Vous ne voyez toujours pas ?...
OK, je me lance...
(Mais je vous aurais prévenu, accrochez-vous au siège...)
BEAUJOLAAAIS !!!
"AAAAAAHHHHHH !!!!... Non, pas du bojo nouveau !..."
JURAAA !!!
"AU SECOOOOURS !!!... Par pitié, pas un vin éventé !..."
Quoi, vous en voulez encore ???!!!
OK, je vois que vous aimez avoir peur...
Accroche ton dentier, Ginette !...
...
MUUUSSSSCAAAAADET !!!
"HIIIIIII !!!!... Oh non, plutôt boire de l'acide chlorydrique !..."
Voilà. Vous avez bien flippé. Je vous avais prévenu, pourtant. Et encore, je suis sympa, j'aurais pu continuer avec quelques autres noms d'oiseaux de mauvaise augure :
"vins rouges de Loire !" (des p'tits vins à boire glacés, qui ne se gardent pas !...)
"rosé !" (c'est pas du vin !...)
"porto !" (mais c'est plus l'époque du melon !...)
"cru bourgeois" (mais je ne bois que des crus classés, mon bon monsieur !...)
Bref, vous voyez où je veux en venir : les (trop) nombreux A PRIORI qu'ont beaucoup de consommateurs vis-à-vis de tel ou tel vin ou appellation...
Pas tous les jours facile de travailler à l'extension du domaine de la lutte...
C'est drôle, pendant que j'écris ses lignes, je regarde d'un oeil distrait - j'écoute surtout - Led Zep jouant Stairway to Heaven (fabuleux live @ Earl's Court en 1971). Et je me dis qu'il est bien triste qu'autant de gens soient si bornés, et surtout si dénués d'ouverture d'esprit et de curiosité. Dommage pour eux, finalement, ils passeront simplement à côté d'innombrables plaisirs bachiques, comme autant de marches vers le paradis gustatif...
En parlant du Muscadet - puisque c'est de cet horrible épouvantail dont je veux vous parler aujourd'hui - il me revient en mémoire les commentaires d'un client à l'approche des fêtes de fin d'année.
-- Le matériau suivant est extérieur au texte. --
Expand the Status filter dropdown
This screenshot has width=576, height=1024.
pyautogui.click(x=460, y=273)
Visiblement aisé financièrement, et recevant ses beaux-parents - lesquels, vous vous en doutez, ne buvaient que des "grands crus" (sic) - ce monsieur souhaitait donc épater la galerie (en mode "le prix n'est pas un problème").
"Pas de problème, mec. Balance ton menu, qu'on rigole".
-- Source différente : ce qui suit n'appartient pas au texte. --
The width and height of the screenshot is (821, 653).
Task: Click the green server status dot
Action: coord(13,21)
Pour chaque plat, je l'oriente donc vers de "belles" bouteilles (chères, mais pas trop quand même), de celles qui font bien devant Beau-Papa. Des noms qui parlent, même si on n'en a jamais bu : Chablis, Sancerre, Côte-Rôtie, Châteauneuf-du-Pape, Saint-Emilion, Pauillac... Bref, ceux-qui font bien sur la table dominical. Qui pose son homme. Qui marque socialement. Et s'il y a écrit "Grand Cru" dessus, c'est mieux.
"Et qu'avez-vous prévu en entrée ?
- Des huîtres.
- Dans ce cas-là, je vous conseille un vin blanc bien sec, avec une belle vivacité (surtout, ne pas prononcer "acidité", ça fait flipper le quidam moyen) et un côté un peu iodé. Je vous propose cet excellent Muscadet (à 5-6 euros la bouteille)".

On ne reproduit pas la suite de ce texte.